Increasingly under fire, Interior Minister Nicolas Sarkozy vigorously defended the council he created.

“We have to develop a French Islam,” he told the newspaper Le Figaro on Saturday. “How can you develop a French Islam if you don’t want to talk to anybody? The rise in fundamentalism is the product of a discussion we haven’t had.”

Sarkozy persuaded the country’s fractious Muslims last year to form a council like the Catholic, Protestant and Jewish umbrella groups that deal with the secular French state. But moderate Boubakeur’s position was undermined when his group came third last April in voting for the council, behind the Union of Islamic Organizations in France (UOIF). The UOIF swept regional CFCM elections this month.

Boubakeur, 62, issued a statement on Friday saying he was resigning for health reasons, only to retract it hours later. He attempted to quit two weeks ago, but was persuaded at the time to stay on by Sarkozy. Sources at the CFCM say that apparently it was again Sarkozy who persuaded Boubakeur to not go through with his decision on Friday.
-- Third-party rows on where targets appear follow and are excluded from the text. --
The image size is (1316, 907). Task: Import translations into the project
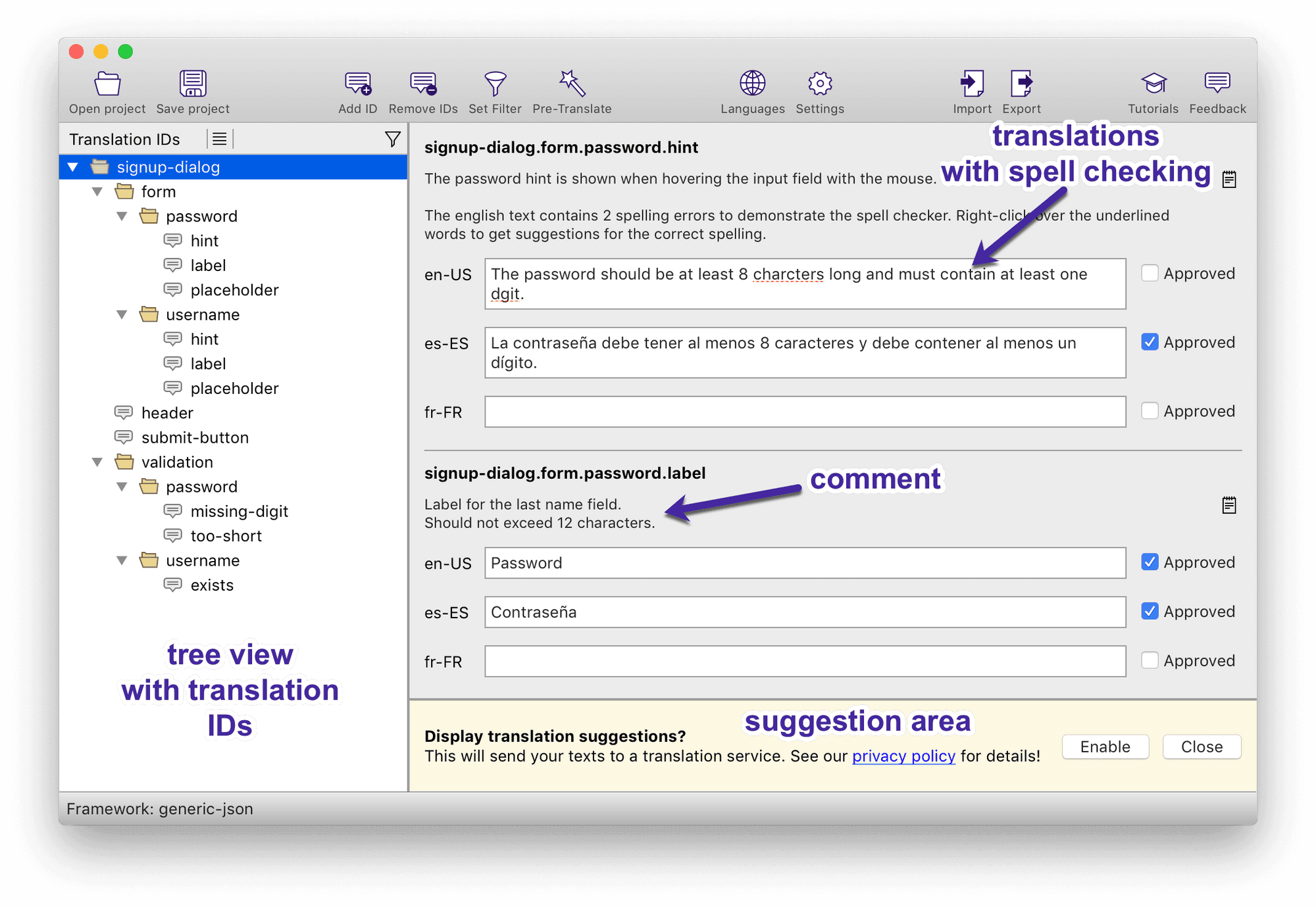click(971, 89)
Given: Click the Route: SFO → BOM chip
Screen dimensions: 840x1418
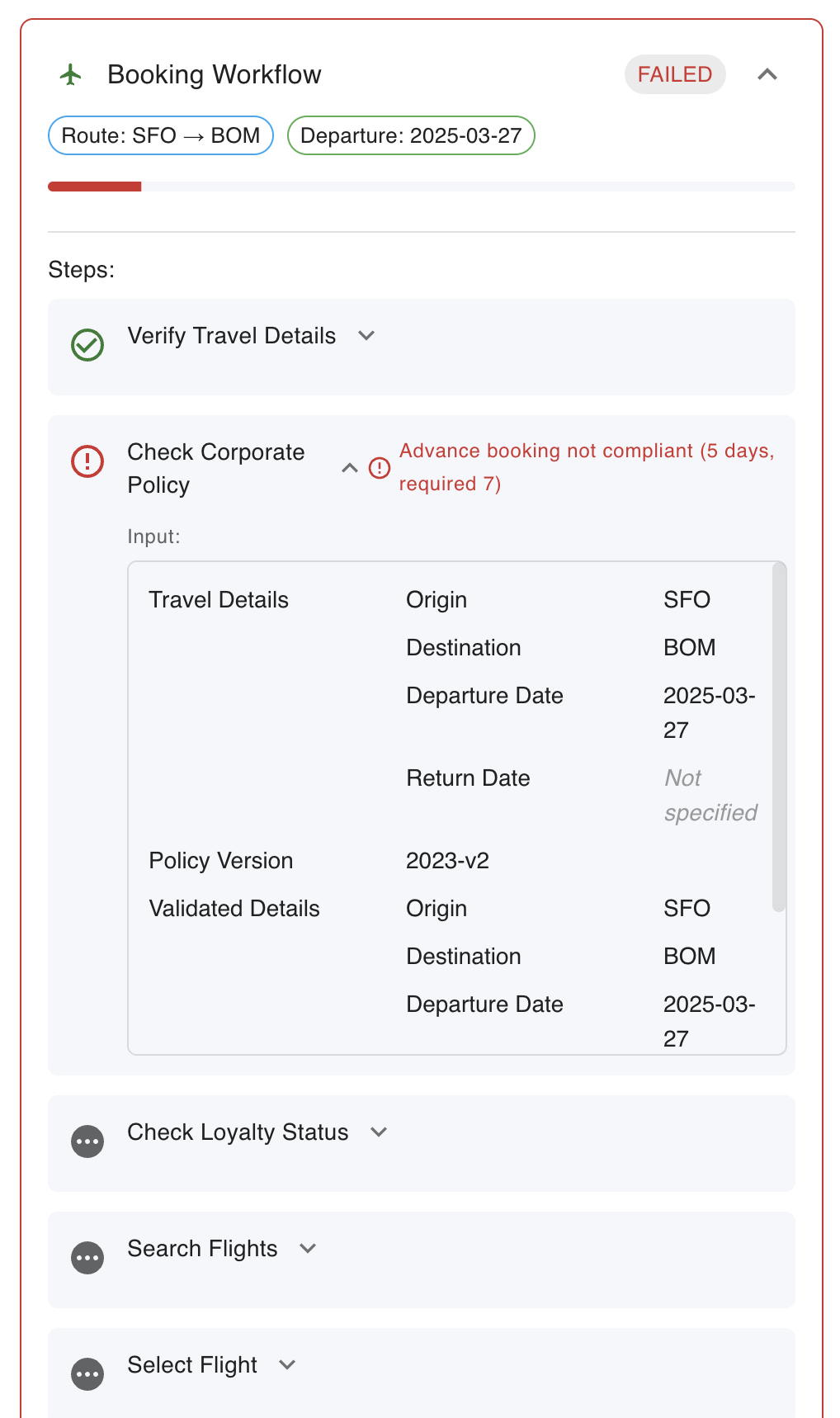Looking at the screenshot, I should pyautogui.click(x=161, y=135).
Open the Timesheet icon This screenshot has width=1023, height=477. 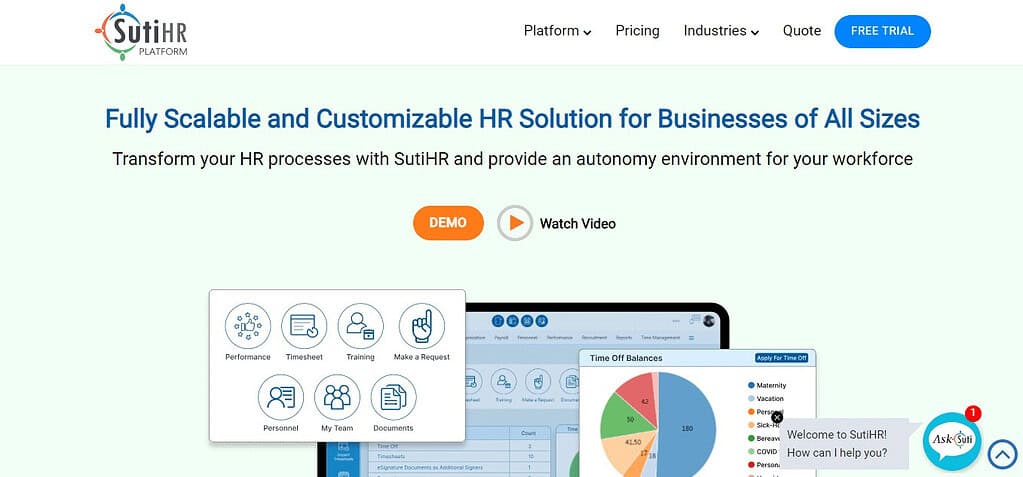tap(304, 326)
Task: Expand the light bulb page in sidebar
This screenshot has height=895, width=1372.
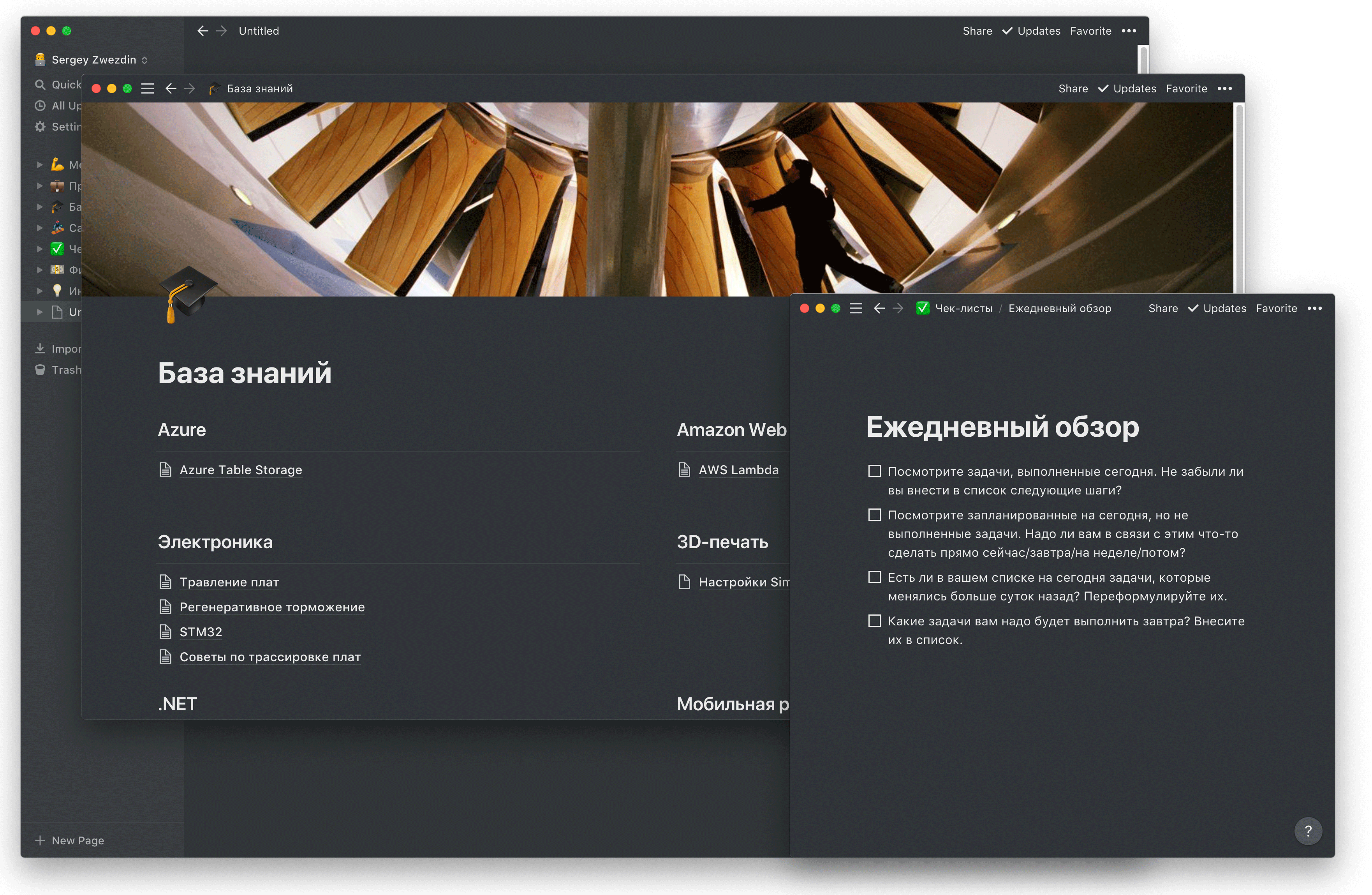Action: coord(40,291)
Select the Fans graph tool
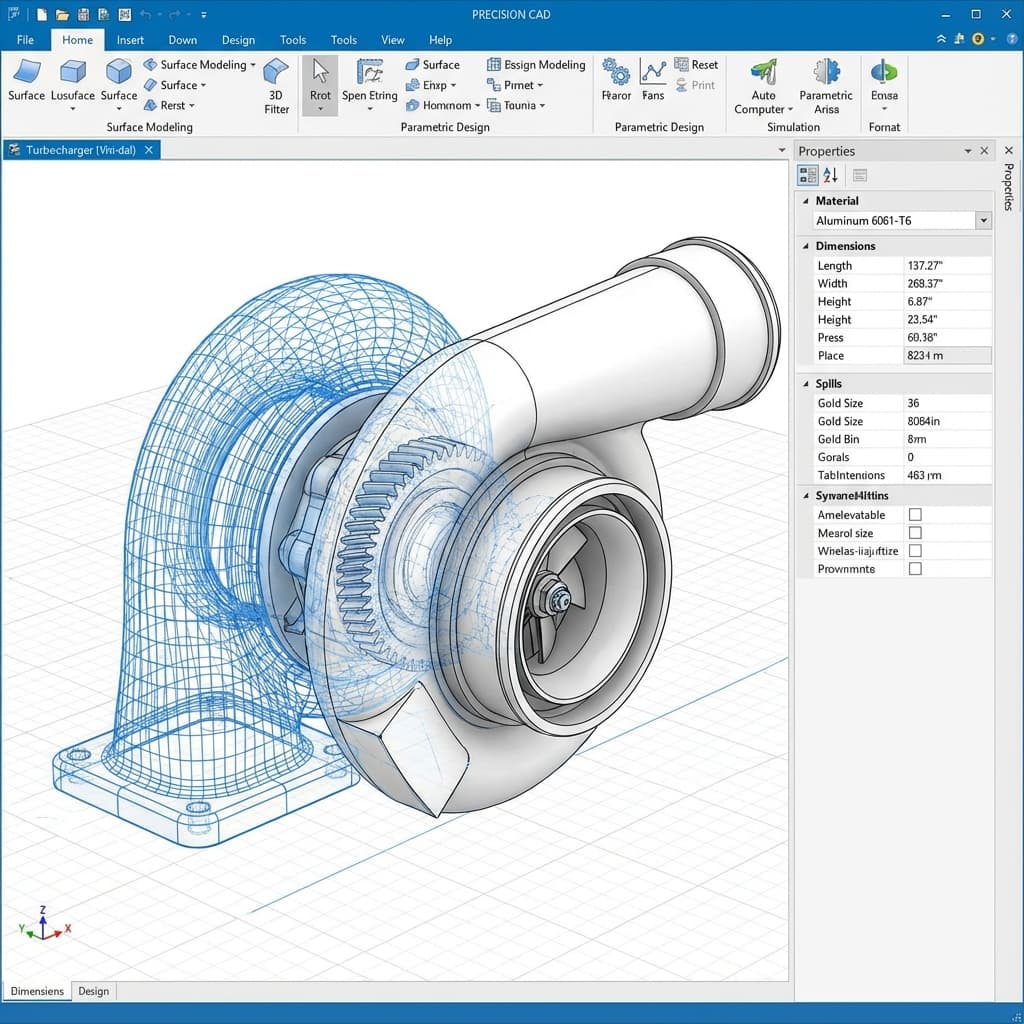Viewport: 1024px width, 1024px height. tap(653, 80)
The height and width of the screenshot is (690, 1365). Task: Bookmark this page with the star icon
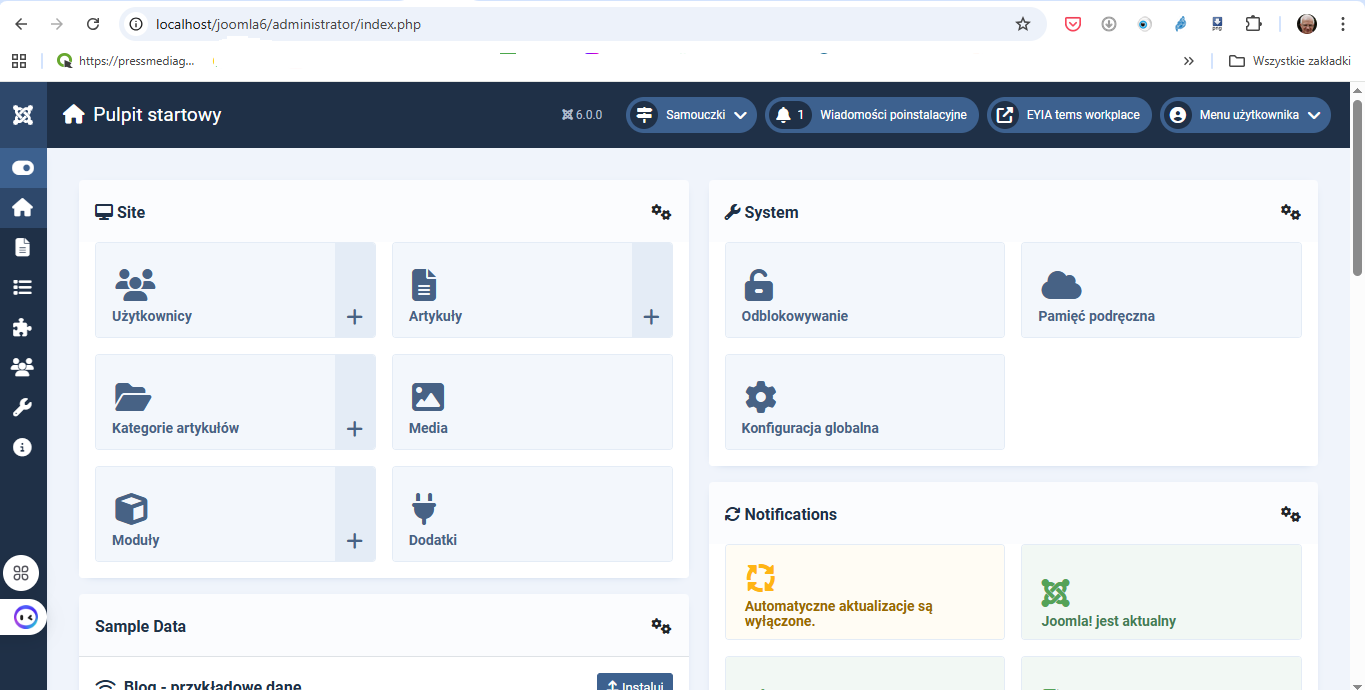coord(1023,24)
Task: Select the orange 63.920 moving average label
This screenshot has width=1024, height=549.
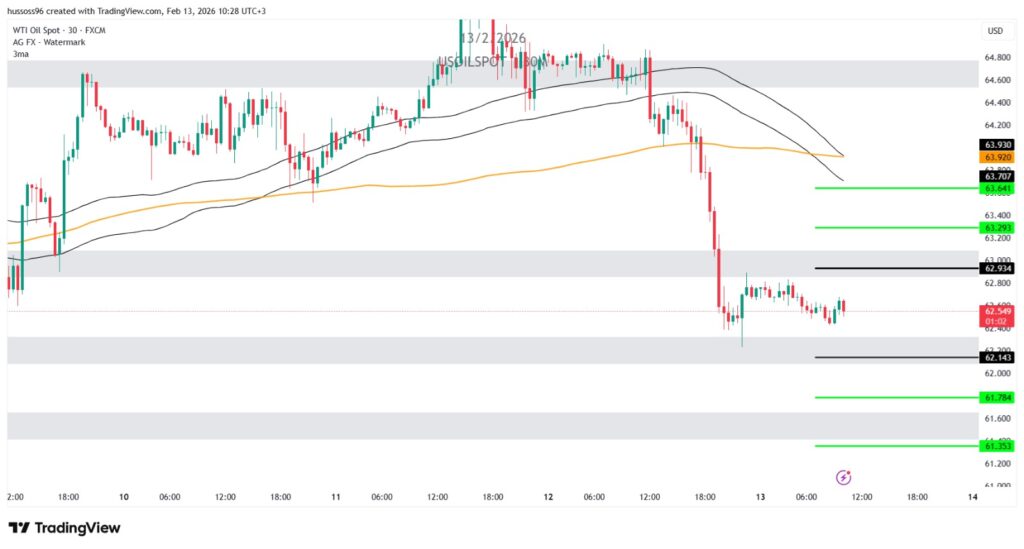Action: click(998, 158)
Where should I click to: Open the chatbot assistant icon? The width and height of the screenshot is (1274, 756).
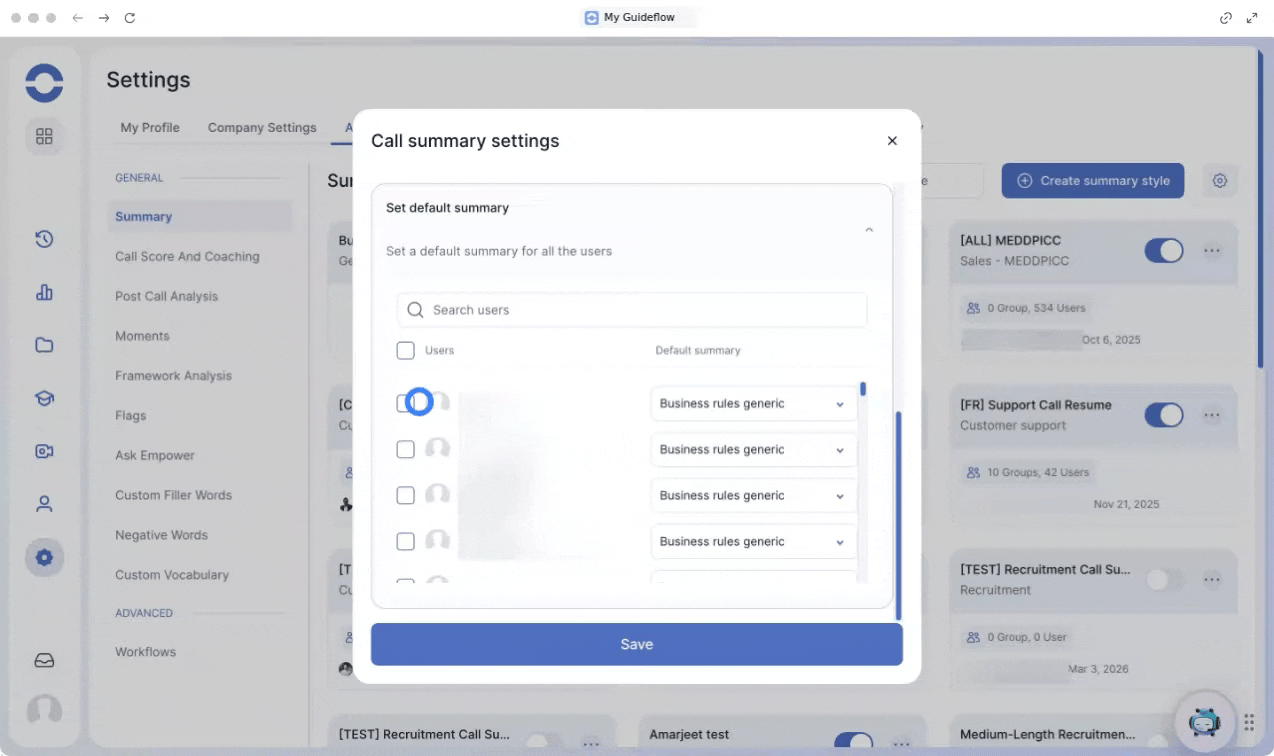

The UOIF, whose doctrines are close to the Muslim Brotherhood, has gained ground in recent years in the poor suburbs where disaffected Muslim youths — many born in France — increasingly turn to Islam for identity and values. “The CFCM has exposed a situation that we have willingly ignored,” Sarkozy said. “Who cannot see that the big question here is one of an identity that has been humiliated? A humiliated identity is an identity that turns radical.”

The minister also advised caution against rising calls for France to ban Muslim headscarves in schools as incompatible with the strictly secular values the state stands for.

“It’s irresponsible to ask whether Islam is compatible with our republic, because if you say ‘no’, what do you do then? Do you ask the Muslims to leave? Do you ask them to convert?”

Gilles Kepel, a leading French expert on Islam, accused Sarkozy of misusing religion for political ends by trying to boost a pro-government leader through a body hard-liners could influence thanks to their superior organization.